Исходный текст:
——————

Матери не были там заложниками, они могли в любой день уйти, но боевики, по словам Татьяны, использовали их как прикрытие. Они покупали матерям муку, а мэр Москвы Юрий Лужков присылал деньги.
— Они же волки, они ночью воюют (Радуев брал на себя ответственность за теракты на вокзалах в Пятигорске и Армавире в 1997 году. — Прим. авт.), все в крови приедут. Делали вылазки… как нам сейчас закидывают диверсантов. Перемирие перемирием, а война войной. Но мы их кормили. Я хлеб им стряпала. Куда нам было деваться-то? — говорит Татьяна.
В пристройке к дому на Вольной жил отец солдата из Сатки Василий Сидоров. Он знал, что у сына есть могила, но не мог её найти. Однажды боевики привезли ему выкопанные останки сына в клетчатой сумке, с какими в 90-е челноки ездили за рубеж.
В 1998 году полпред правительства РФ в Чечне Георгий Курин снял для матерей дом рядом с миссией ОБСЕ на улице Маяковского, рядом с «площадью трёх дураков» (прозвали её так из-за памятника русскому, чеченцу и ингушу). Татьяна Георгиевна оставалась в Чечне, продолжая надеяться, что её сын жив. Отлучилась лишь однажды: в Перми умер муж.
«Он ещё хрипел»
Только в 2000 году Татьяна Георгиевна вернулась из Чечни домой. Обстоятельства гибели сына после шести лет безуспешных поисков она узнала от Сергея Киселёва, который ехал с Владимиром в одном БМП. Его она нашла через штаб полка.
Сослуживец сына рассказал, что в новогоднюю ночь их машина попала в засаду на узкой улице у железнодорожного вокзала. Был туман, и с воздуха их не прикрыли.
— «Там была мясорубка», — передаёт Татьяна Георгиевна рассказ сослуживца. — И вот эти парни, кто повскакал с БМП, забежали в какой-то двор, там была поленница ещё… Вовку-то застрелили в спину. Серёжа его затаскивал, он ещё хрипел.

——————

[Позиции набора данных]

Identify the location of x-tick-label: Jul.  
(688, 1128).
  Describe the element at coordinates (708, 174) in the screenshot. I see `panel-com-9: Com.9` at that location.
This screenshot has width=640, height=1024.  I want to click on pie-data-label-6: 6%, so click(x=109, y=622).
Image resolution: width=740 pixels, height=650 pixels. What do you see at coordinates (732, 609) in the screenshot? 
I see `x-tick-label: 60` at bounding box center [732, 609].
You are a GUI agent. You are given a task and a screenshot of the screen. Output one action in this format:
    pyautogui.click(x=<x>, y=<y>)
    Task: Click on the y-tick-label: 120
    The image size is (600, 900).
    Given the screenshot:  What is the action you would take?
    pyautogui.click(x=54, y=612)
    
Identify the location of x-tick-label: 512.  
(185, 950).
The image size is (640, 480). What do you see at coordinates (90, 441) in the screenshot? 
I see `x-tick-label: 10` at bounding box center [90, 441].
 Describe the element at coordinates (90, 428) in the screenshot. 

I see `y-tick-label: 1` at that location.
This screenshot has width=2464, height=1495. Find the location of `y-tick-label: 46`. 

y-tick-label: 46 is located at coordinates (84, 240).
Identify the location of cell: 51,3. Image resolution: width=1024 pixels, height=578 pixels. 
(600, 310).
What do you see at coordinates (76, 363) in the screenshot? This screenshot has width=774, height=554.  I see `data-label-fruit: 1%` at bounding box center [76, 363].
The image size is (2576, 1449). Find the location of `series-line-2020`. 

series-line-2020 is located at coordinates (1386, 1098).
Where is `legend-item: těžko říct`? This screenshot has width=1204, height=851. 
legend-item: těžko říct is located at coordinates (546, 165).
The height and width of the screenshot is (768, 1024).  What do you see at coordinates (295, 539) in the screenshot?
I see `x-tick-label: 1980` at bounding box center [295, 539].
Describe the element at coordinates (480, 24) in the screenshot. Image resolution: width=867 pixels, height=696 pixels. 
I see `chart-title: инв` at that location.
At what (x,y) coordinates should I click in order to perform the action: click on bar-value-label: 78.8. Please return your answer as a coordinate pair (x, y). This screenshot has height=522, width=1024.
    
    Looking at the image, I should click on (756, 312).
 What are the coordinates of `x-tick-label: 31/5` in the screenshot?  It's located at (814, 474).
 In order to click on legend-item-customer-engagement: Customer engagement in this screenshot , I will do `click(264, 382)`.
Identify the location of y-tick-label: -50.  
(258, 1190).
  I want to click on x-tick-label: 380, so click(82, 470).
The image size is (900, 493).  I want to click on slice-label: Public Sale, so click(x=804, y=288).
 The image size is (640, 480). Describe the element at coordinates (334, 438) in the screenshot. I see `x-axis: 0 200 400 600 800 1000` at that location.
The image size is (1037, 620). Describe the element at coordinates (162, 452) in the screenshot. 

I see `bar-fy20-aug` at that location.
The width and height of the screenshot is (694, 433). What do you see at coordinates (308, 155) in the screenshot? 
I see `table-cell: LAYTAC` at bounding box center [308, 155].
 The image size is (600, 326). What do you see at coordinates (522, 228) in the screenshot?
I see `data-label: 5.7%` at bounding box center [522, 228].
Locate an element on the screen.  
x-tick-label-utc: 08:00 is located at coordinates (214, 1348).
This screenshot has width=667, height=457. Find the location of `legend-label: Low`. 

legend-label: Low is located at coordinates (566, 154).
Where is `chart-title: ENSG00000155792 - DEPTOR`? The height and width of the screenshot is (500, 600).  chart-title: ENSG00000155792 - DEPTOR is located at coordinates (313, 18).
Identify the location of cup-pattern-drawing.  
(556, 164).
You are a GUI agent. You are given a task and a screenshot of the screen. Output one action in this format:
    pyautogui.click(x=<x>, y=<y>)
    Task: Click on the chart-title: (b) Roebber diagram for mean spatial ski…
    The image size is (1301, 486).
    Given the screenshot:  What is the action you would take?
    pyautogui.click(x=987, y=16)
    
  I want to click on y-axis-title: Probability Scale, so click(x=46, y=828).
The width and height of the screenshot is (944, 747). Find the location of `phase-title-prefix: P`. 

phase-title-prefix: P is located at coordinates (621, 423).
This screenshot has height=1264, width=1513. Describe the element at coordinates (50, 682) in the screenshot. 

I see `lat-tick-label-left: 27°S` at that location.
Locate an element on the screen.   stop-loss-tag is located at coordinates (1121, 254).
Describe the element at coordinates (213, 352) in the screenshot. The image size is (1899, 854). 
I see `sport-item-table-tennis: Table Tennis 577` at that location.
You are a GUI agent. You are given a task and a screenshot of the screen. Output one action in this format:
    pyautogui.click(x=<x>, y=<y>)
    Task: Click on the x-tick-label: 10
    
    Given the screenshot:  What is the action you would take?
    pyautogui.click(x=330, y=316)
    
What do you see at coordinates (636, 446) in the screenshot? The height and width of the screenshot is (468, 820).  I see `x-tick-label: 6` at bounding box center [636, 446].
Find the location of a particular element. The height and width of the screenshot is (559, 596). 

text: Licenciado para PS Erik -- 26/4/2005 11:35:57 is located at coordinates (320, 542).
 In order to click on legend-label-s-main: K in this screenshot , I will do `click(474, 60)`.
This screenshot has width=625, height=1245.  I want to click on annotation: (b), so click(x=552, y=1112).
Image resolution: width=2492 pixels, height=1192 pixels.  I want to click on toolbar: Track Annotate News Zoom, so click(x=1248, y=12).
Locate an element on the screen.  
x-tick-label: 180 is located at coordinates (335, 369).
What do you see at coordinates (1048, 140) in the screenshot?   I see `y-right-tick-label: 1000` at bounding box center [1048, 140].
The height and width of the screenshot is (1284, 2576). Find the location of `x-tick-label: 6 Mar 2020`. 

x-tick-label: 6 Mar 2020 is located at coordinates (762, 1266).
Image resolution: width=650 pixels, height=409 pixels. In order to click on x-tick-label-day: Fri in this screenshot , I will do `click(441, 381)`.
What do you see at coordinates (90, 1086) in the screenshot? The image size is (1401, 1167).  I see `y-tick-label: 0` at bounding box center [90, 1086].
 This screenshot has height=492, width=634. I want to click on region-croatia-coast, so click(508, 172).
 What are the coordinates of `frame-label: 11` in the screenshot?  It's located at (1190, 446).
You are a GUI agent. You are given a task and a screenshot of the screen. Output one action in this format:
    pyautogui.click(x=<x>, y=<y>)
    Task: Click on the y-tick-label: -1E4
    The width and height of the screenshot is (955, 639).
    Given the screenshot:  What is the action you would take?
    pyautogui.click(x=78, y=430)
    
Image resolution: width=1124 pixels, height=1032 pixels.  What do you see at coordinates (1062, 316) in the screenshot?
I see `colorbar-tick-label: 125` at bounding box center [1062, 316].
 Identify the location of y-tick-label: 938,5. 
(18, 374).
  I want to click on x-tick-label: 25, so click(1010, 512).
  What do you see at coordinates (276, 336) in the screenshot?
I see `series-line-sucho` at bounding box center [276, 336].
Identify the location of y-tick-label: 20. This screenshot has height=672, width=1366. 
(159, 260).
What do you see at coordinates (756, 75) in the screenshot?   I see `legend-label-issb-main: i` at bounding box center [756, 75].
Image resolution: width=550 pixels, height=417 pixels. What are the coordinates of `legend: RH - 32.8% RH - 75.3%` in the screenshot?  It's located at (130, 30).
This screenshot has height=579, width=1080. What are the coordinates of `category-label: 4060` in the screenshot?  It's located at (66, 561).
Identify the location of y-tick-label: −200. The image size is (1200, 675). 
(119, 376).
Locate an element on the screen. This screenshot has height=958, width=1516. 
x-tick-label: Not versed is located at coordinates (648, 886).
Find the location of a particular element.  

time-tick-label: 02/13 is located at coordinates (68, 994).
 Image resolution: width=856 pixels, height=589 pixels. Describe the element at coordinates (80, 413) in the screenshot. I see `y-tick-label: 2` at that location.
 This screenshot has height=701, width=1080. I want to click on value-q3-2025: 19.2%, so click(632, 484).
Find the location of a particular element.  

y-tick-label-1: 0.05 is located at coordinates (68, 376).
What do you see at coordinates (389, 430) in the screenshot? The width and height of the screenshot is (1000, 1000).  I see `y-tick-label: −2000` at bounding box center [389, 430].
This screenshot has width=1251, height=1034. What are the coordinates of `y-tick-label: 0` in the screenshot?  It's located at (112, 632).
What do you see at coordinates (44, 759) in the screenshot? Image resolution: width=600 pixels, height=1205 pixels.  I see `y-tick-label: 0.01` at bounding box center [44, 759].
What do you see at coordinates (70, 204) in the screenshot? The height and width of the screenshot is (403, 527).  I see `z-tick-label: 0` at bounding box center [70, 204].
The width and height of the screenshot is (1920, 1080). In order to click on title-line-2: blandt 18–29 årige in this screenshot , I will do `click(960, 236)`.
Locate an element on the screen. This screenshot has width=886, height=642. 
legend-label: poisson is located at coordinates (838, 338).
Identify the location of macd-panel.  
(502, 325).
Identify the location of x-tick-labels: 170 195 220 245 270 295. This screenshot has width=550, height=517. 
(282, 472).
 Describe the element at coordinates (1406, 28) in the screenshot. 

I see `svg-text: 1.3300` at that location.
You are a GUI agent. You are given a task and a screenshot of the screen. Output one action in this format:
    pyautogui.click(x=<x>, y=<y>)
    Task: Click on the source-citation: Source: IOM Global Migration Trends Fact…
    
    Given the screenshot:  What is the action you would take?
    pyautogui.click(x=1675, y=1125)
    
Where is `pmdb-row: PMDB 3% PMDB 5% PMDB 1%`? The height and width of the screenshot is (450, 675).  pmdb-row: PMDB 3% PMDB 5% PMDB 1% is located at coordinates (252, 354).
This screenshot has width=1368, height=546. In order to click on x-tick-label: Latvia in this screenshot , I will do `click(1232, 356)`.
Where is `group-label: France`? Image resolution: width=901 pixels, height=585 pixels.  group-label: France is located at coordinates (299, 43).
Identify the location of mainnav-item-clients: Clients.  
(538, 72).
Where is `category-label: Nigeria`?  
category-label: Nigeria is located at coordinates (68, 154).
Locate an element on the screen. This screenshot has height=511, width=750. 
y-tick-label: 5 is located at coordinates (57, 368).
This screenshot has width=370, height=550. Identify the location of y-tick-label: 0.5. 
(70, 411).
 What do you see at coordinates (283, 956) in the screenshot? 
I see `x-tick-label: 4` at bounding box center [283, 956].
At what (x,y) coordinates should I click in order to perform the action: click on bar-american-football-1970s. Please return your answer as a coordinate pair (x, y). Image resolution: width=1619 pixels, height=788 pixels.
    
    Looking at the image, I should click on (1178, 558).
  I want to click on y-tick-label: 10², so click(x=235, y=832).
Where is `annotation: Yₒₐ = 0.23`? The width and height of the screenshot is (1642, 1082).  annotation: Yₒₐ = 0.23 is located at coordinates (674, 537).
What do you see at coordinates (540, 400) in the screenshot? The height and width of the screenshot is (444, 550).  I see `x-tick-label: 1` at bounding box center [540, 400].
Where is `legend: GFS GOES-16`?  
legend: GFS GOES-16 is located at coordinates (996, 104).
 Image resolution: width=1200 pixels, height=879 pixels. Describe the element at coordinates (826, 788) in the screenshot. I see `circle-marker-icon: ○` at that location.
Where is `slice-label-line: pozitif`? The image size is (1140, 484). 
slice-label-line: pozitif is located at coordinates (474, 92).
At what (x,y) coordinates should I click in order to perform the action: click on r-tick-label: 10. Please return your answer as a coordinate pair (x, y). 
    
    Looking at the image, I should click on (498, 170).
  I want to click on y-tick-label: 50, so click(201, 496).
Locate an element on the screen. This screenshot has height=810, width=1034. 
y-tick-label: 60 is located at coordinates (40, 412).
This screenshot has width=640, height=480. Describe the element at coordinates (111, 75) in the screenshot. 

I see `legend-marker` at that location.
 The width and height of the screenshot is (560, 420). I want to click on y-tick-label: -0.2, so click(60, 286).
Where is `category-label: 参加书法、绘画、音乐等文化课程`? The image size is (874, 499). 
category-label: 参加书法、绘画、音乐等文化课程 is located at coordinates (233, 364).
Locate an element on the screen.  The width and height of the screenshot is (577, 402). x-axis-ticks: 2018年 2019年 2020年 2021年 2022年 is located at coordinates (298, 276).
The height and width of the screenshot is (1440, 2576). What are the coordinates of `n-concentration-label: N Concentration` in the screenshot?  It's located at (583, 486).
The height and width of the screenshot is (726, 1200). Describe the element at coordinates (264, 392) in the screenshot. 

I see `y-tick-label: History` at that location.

——————

Задание:
Перепишите из текста о поисках сына в Чечне весь отрывок, начиная со слов «В 1998 году» и вплоть до слов «через штаб полка.».

Поле ответа:
В 1998 году полпред правительства РФ в Чечне Георгий Курин снял для матерей дом рядом с миссией ОБСЕ на улице Маяковского, рядом с «площадью трёх дураков» (прозвали её так из-за памятника русскому, чеченцу и ингушу). Татьяна Георгиевна оставалась в Чечне, продолжая надеяться, что её сын жив. Отлучилась лишь однажды: в Перми умер муж.
«Он ещё хрипел»
Только в 2000 году Татьяна Георгиевна вернулась из Чечни домой. Обстоятельства гибели сына после шести лет безуспешных поисков она узнала от Сергея Киселёва, который ехал с Владимиром в одном БМП. Его она нашла через штаб полка.